- Extract -
★ ★ ★ ★ ★ ★ ★
Could Moabite men have converted? The prohibition, as I understand it, was against intermarriage. I hadn't considered conversion; it is Ruth's marriage that brings into question her ethnicity.
This seems to be the most popular opinion:

https://www.aish.com/atr/Ruths_Conversion_as_Moabite.html?mobile=yes

Ruth's Conversion as Moabite?​

I have a question about the Book of Ruth. As a Moabite, why was Ruth allowed to convert to Judaism, given the biblical injunction against accepting converts from the Moabite nation?

The Aish Rabbi Replies:​

Excellent question! Before I answer, I need to add an important clarification to your question. The Torah does not exactly forbid a Moabite to convert, only to "enter the assembly of God" (Deut. 23:4). This is understood by the Talmud to mean that they may not marry a pedigreed Jew (Yevamot 77b). Thus, a Moabite may in fact convert, but may not subsequently marry into the Jewish people – but must rather marry another convert or a Jew of poor lineage. Although a Moabite may personally become Jewish and observe the mitzvot, as a result of the historic cruelty they showed to the Jewish people, the Torah did not permit their truly becoming a part of the nation (v. 5).
The question is thus not how Ruth could have converted, but how she could have subsequently married Boaz. In fact, Ruth's descendant – the illustrious King David – was hassled by some of the greatest scholars of his time claiming that Ruth's marriage had never been permitted, and so David was not fit to rule.
★ ★ ★ ★ ★ ★ ★
- Tasks for this exercise -
• 1. List every parenthetical source citation in the passage on Ruth's conversion.
• 2. Repeat word for word the part of the passage on Ruth's conversion starting with "This seems to" and going on through "the Moabite nation?".
• 3. Go on with the passage on Ruth's conversion from the point where it stops.
The data placed after this passage comes from an unrelated source.

- Data segment -
★ ★ ★ ★ ★ ★ ★
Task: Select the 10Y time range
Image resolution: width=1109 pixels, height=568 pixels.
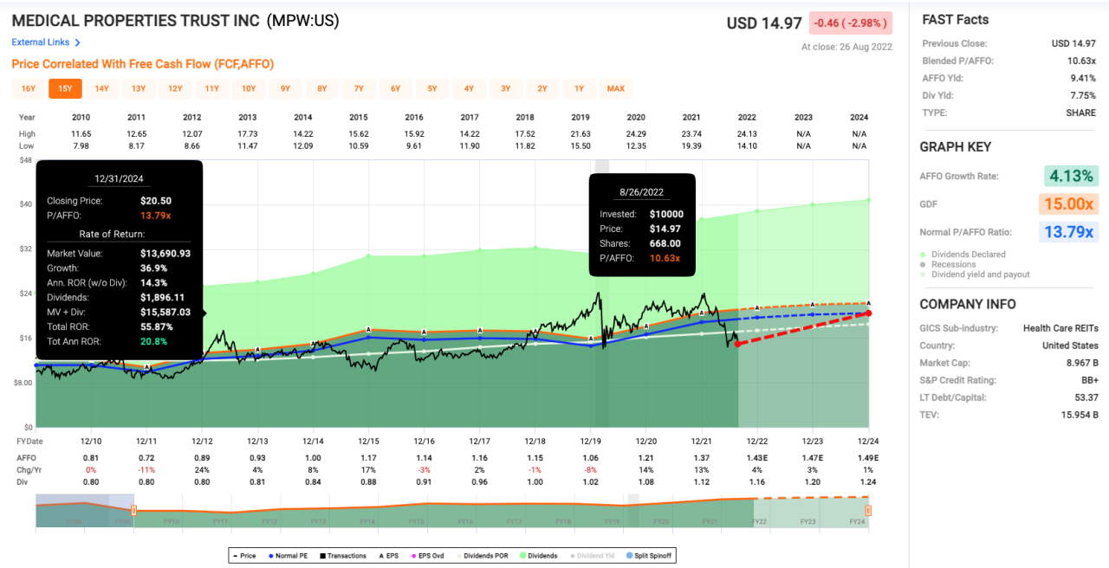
★ ★ ★ ★ ★ ★ ★
- Numbered responses -
• 1.
Deut. 23:4
Yevamot 77b
v. 5

• 2.
This seems to be the most popular opinion:

https://www.aish.com/atr/Ruths_Conversion_as_Moabite.html?mobile=yes

Ruth's Conversion as Moabite?​

I have a question about the Book of Ruth. As a Moabite, why was Ruth allowed to convert to Judaism, given the biblical injunction against accepting converts from the Moabite nation?

• 3.
However, upon closer inspection we see that the Torah was precise in writing the word "Moabite" in the masculine form, indicating that only Moabite males are forbidden to marry in, but Moabite females are allowed to.
Initially her name was Gilith, but she changed it to Ruth when she married. The Hebrew name Rut (for Ruth) spelled backwards is "tur" which means dove. A dove is a bird that is allowed to be offered on the altar – symbolizing that Ruth was permitted to fully become a part of the Jewish people.
(Sources: Talmud – Yevamot 77a; Zohar Chadash – Ruth 78a)

 

Newbirth

Member
I'd just like to throw in here for whatever it's worth...according Judaism the restriction on Moabites becoming Israelites did not apply to women. A Moabite woman could have converted to Judaism.
Also, during those days, according to Jewish law, children followed the father, not the mother.

All that said, I personally think Ruth was most likely an ethnically Jewish woman of Moab.
How do you suppose that makes any sense since Jews are the the descendants of Israel and Moabites are the descendants of Moab?
 
How do you suppose that makes any sense since Jews are the the descendants of Israel and Moabites are the descendants of Moab?
I didn't say that I agreed with what the Jewish Rabbis teach on this subject, I was just pointing it out.

In fact if one reads Ezra 9 and 10, when the Israelites returned to Jerusalem from Babylon, the men had to "dismiss" their pagan wives and the children they'd had by them. They didn't decide that it would be okay to convert their wives.

Ezra 9: 10 But now, our God, what can we say after all this? For we have abandoned your commandments, 11 which you gave through your servants the prophets: The land which you are entering to take as your possession is a land unclean with the filth of the peoples of the lands, with the abominations with which they have filled it from one end to the other by their uncleanness. 12 Do not, then, give your daughters to their sons in marriage, and do not take their daughters for your sons. Never promote their welfare and prosperity; thus you will grow strong, enjoy the produce of the land, and leave it as an inheritance to your children forever.

So this seems to contradict what the Rabbis say.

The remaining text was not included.